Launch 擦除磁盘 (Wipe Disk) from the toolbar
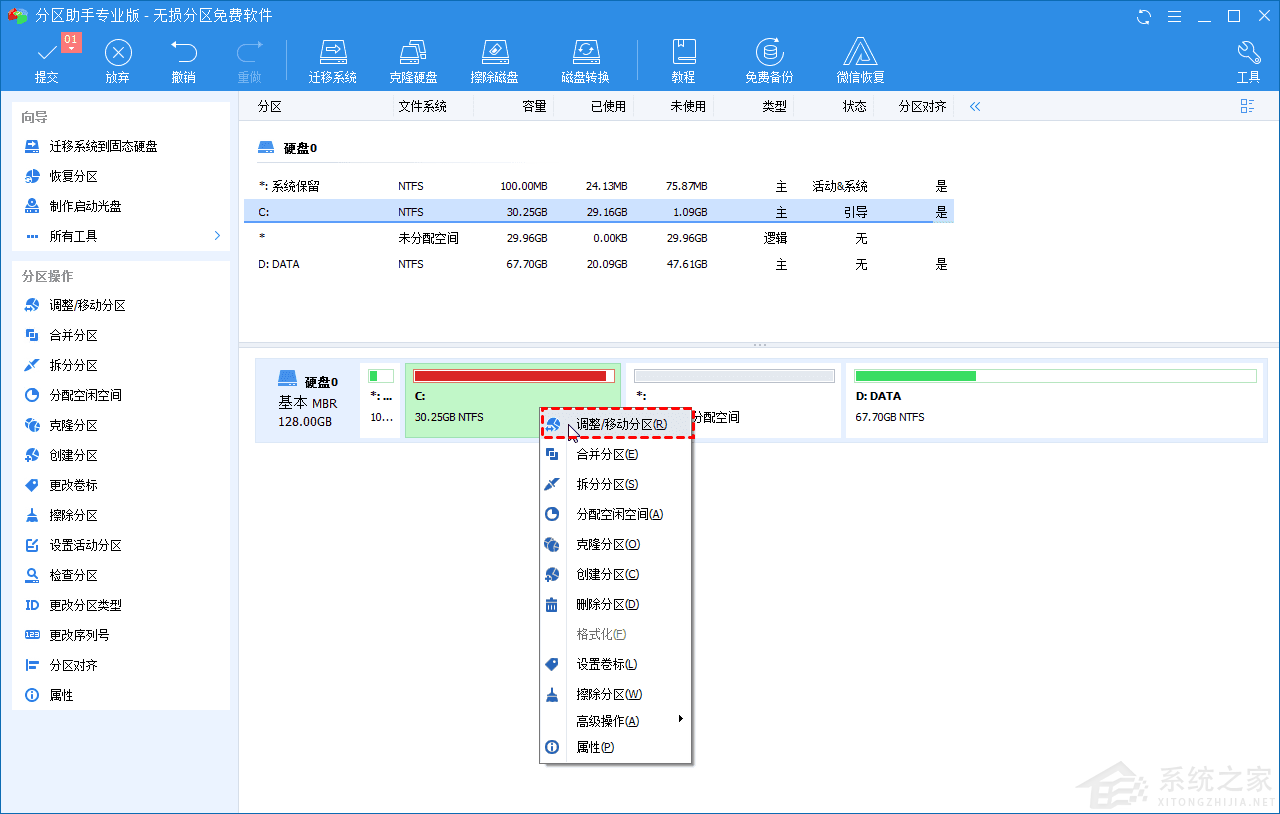Screen dimensions: 1280x814 pos(494,58)
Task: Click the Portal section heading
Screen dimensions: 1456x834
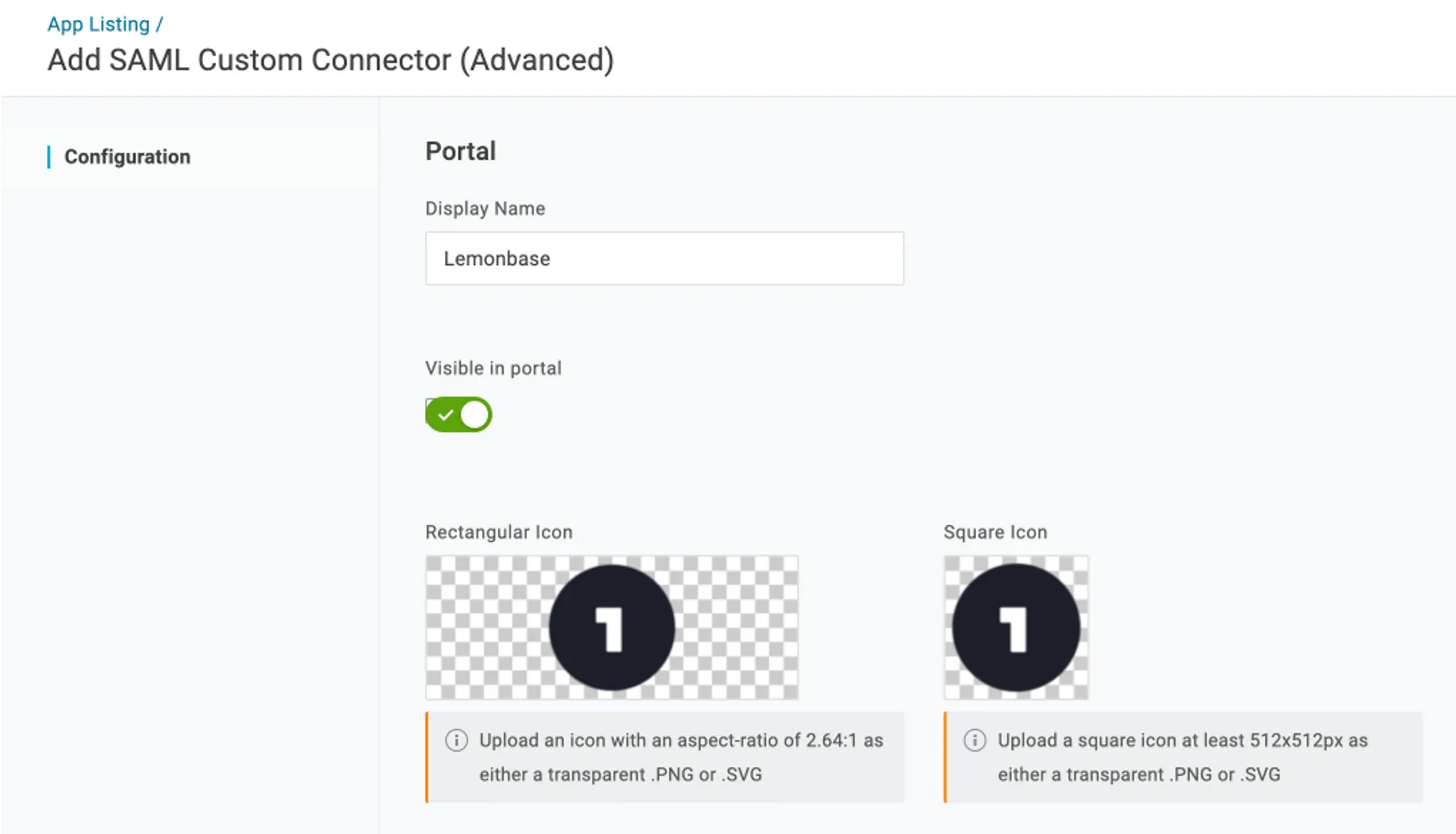Action: click(x=461, y=151)
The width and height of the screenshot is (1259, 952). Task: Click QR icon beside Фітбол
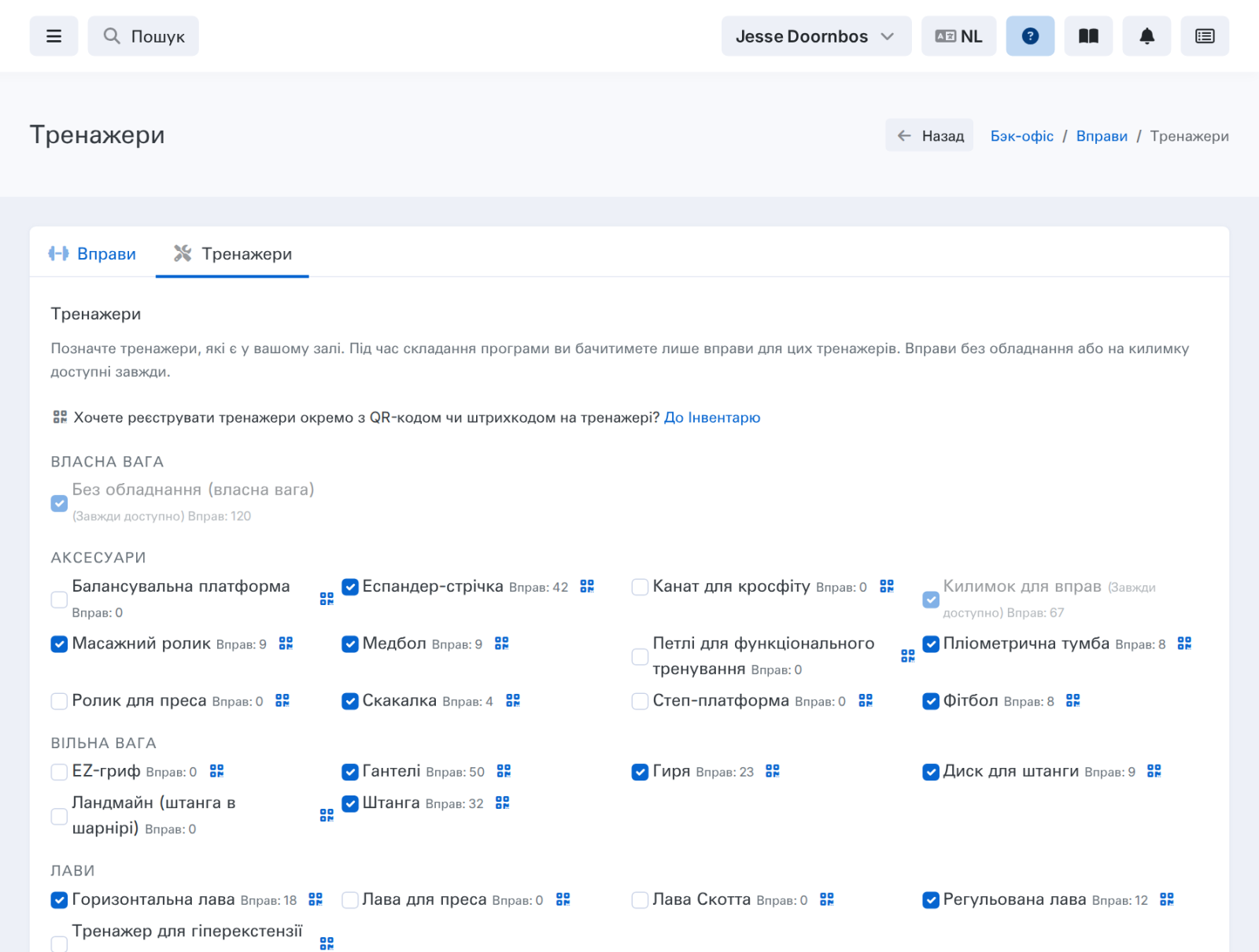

*-*-*

• _Problem details_
Set out every line of the entries above as a numbered list, skipping blank lines and leaving out the pictures.

• _Solution to this exercise_
1. Launch 擦除磁盘 (Wipe Disk) from the toolbar
2. Screen dimensions: 1280x814 pos(494,58)
3. Task: Click the Portal section heading
4. Screen dimensions: 1456x834
5. Action: click(x=461, y=151)
6. The width and height of the screenshot is (1259, 952). Task: Click QR icon beside Фітбол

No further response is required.